The Force of Deliberate Disruption
While continuous improvement is great and often sufficient, processes and ways of working tend to move towards order. In many large, stable organizations, regardless of the hustle and bustle of the world, this can lead to a feeling of stagnation. When we call for more innovation, we usually cry for change. If continuous improvement is the process of adapting ourselves to the context, deliberate disruption is the process of changing the context. We can force new, innovative working methods to emerge by changing the rules of the game rather than the playing style. For example, limiting resources can spark new creative ideas or trigger searches for more efficient tooling. Changing the context ever so slightly creates just enough discomfort for people to move - this disrupts the order and creates a new innovation cycle.
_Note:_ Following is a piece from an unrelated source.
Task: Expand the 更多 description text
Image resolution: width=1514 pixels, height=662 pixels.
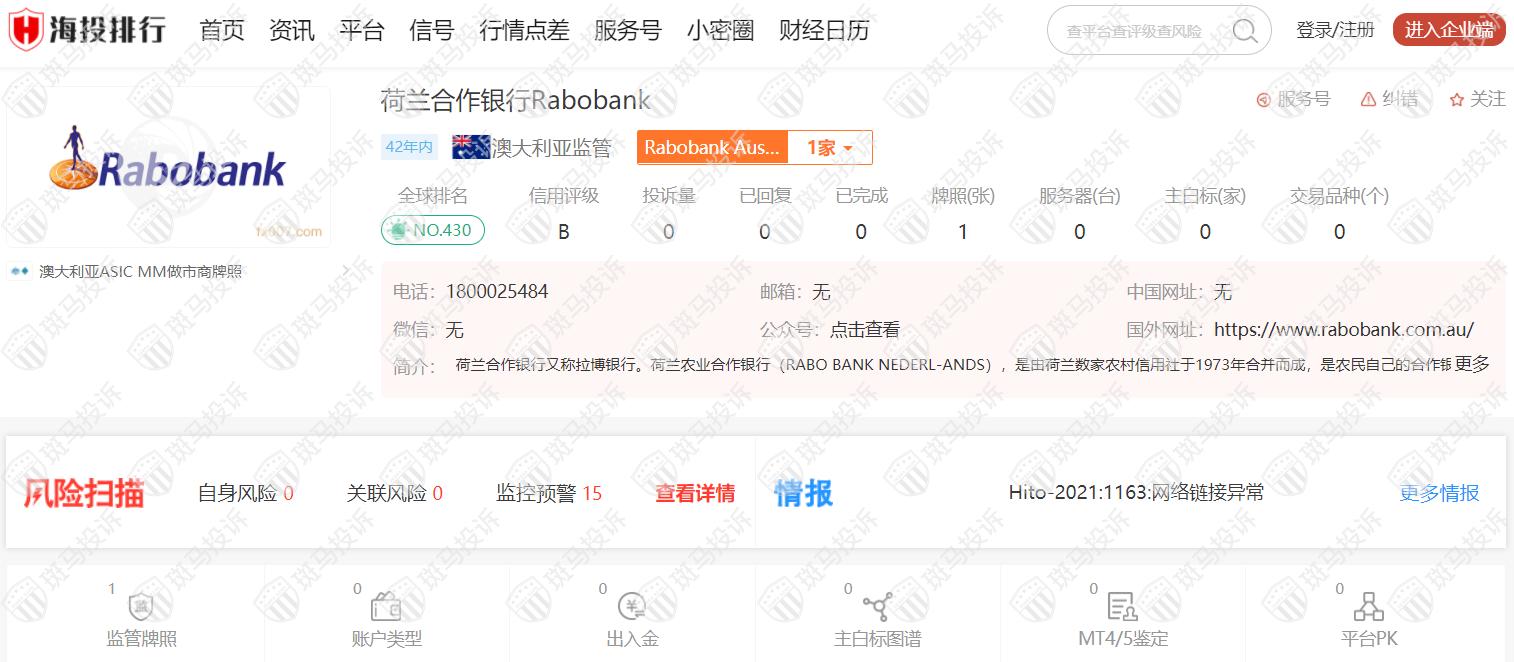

Measuring What Truly Matters
Lastly, change is never for change's sake. We always strive to get something from the change; we want to be better tomorrow than we are today. But how does better actually look, and are we measuring it? Running effective continuous improvement or controlled disruption experiments requires us to select the right metrics for tracking progress. We will always "get what we measure," if our teams are measured on story points or features built, they will deliver that exact thing when actually we are more concerned about customer retention, profits, or revenue - but those are rarely the metrics we give to our teams.
The choice of faulty metrics drives the story that our digital organization is somehow detached from the business - but we’ve created a situation where alignment is simply not possible for them.
Adopting a tailored approach to digitization that emphasizes continuous improvement, effective measurement, and controlled disruption can guide organizations in crafting a path best suited to their unique context. It’s a way to continuously transform towards a better tomorrow rather than betting heavily on silver bullets that oftentimes don’t work.